Le Maroc est attendu pour sa vision de l'Afrique et sa contribution intellectuelle à la mise en œuvre de la réforme de l'Union africaine, a indiqué à Addis-Abeba le ministre de l’Économie et des finances, Mohamed Boussaïd. Le ministre, qui a eu une série de rencontres avec des responsables de l’Union africaine (UA) en marge des réunions des ministres des Finances de l’UA sur le financement de l'organisation panafricaine, a indiqué à la MAP qu'il a ressenti, à travers ces discussions, que «le Maroc est attendu pour contribuer au financement, mais aussi pour son expertise, sa compétence, son expérience, sa vision de l'Afrique et sa contribution intellectuelle à la mise en œuvre de la réforme de l'Union». «Le Maroc compte absolument jouer pleinement ce rôle», a souligné M. Boussaïd à l’issue des entretiens séparés qu'il a eus avec le vice-président de la Commission de l'UA, Thomas Kwesi Quartey, et le haut représentant de l'UA pour le financement de l'Union, Donald Kaberuka, tout en mettant l'accent sur la nécessité pour l'Afrique de faire confiance à l'Afrique et de se prendre en charge.

«L'Afrique doit être innovante pour chercher à se prendre en charge et à s'autofinancer», a-t-il dit.

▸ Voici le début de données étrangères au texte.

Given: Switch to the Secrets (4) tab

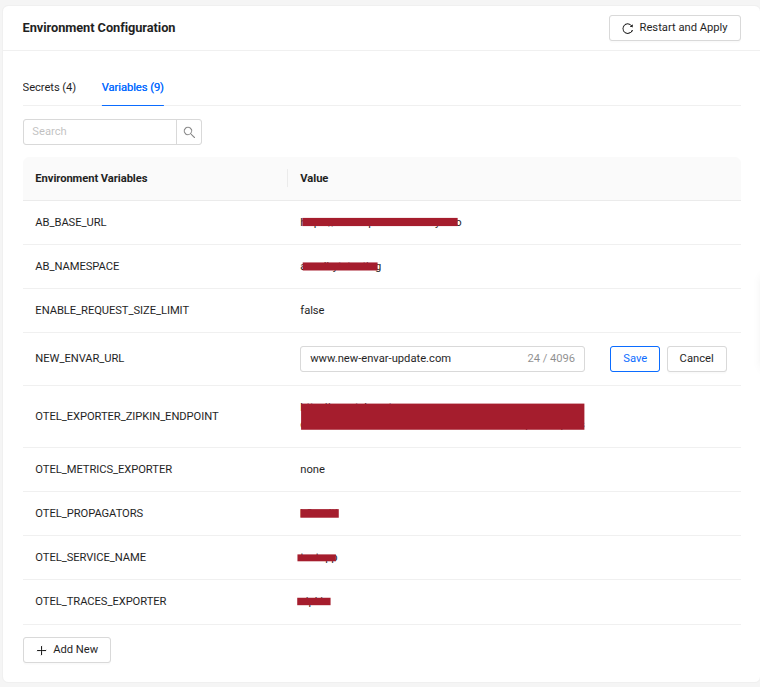Looking at the screenshot, I should (49, 88).

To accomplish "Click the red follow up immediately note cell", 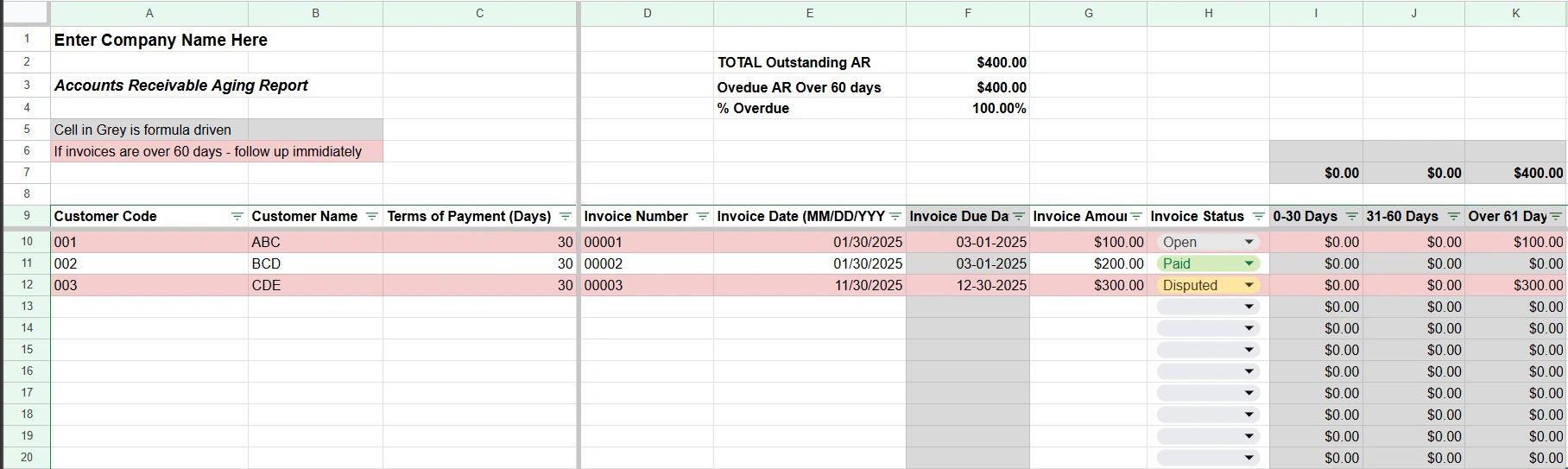I will tap(208, 152).
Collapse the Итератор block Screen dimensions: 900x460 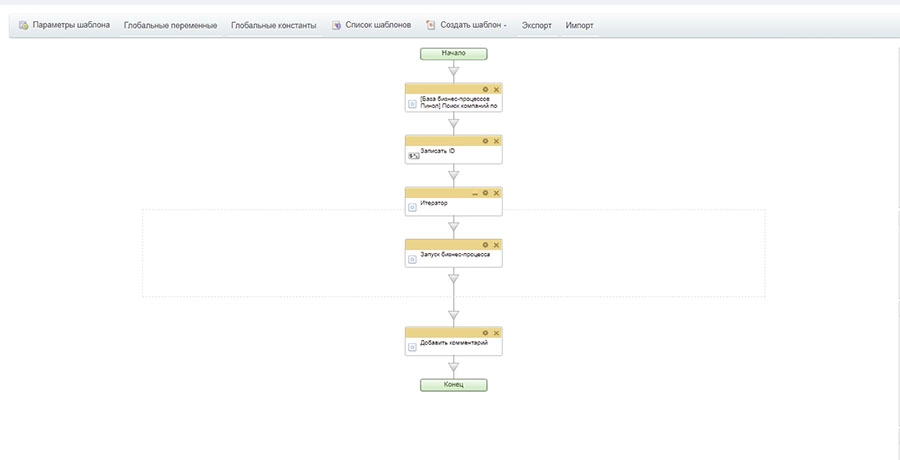point(475,193)
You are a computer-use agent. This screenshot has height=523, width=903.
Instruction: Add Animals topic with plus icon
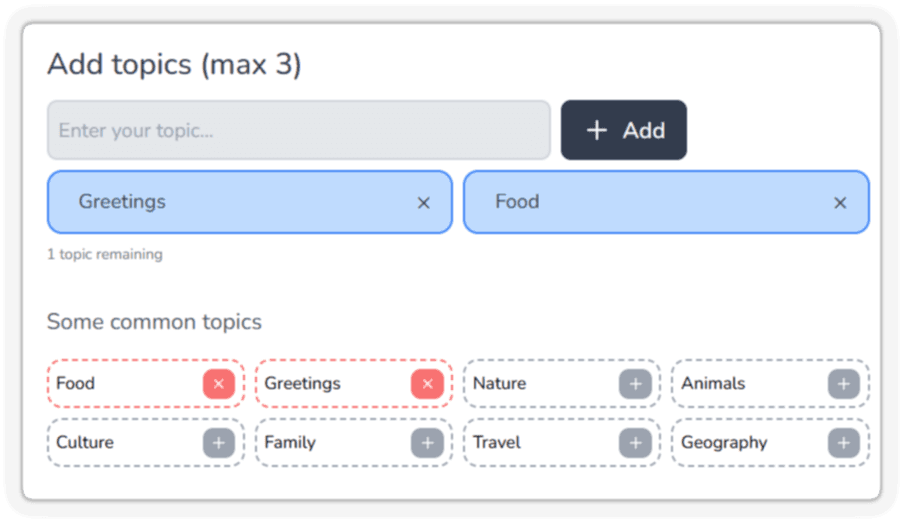844,384
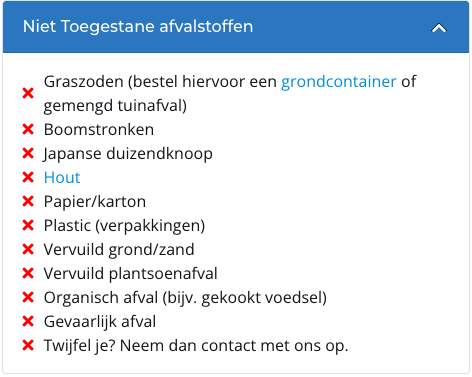Click red X beside Plastic (verpakkingen)
This screenshot has height=377, width=472.
click(28, 225)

Abordant les discussions qu'il a eues avec M. Kaberuka, chargé de réfléchir sur la mise en œuvre de la Décision de Kigali sur le financement de l’organisation panafricaine, le ministre marocain a noté qu'elles ont offert l'opportunité de «rappeler les exigences et les objectifs de revoir le financement de l’Union, mais aussi d'optimiser le travail de l'UA et de ses structures, de rationaliser ses dépenses et son action et de trouver les interactions nécessaires entre l’UA et l'ensemble des autres organisations panafricaines pour un meilleur impact et ciblage». À cette occasion, M. Kaberuka a réaffirmé «le rôle attendu du Maroc» au sein de l’Union africaine, a ajouté M. Boussaïd. La participation du Maroc aux réunions des experts, des ministres des Finances du Comité du F10+3 et des ministres des Finances de l'UA (du 7 au 9 août) à Addis-Abeba marque l'engagement résolu du Royaume à contribuer à l'optimisation du travail de l'organisation panafricaine et à l'accélération de l'intégration politique et économique du continent.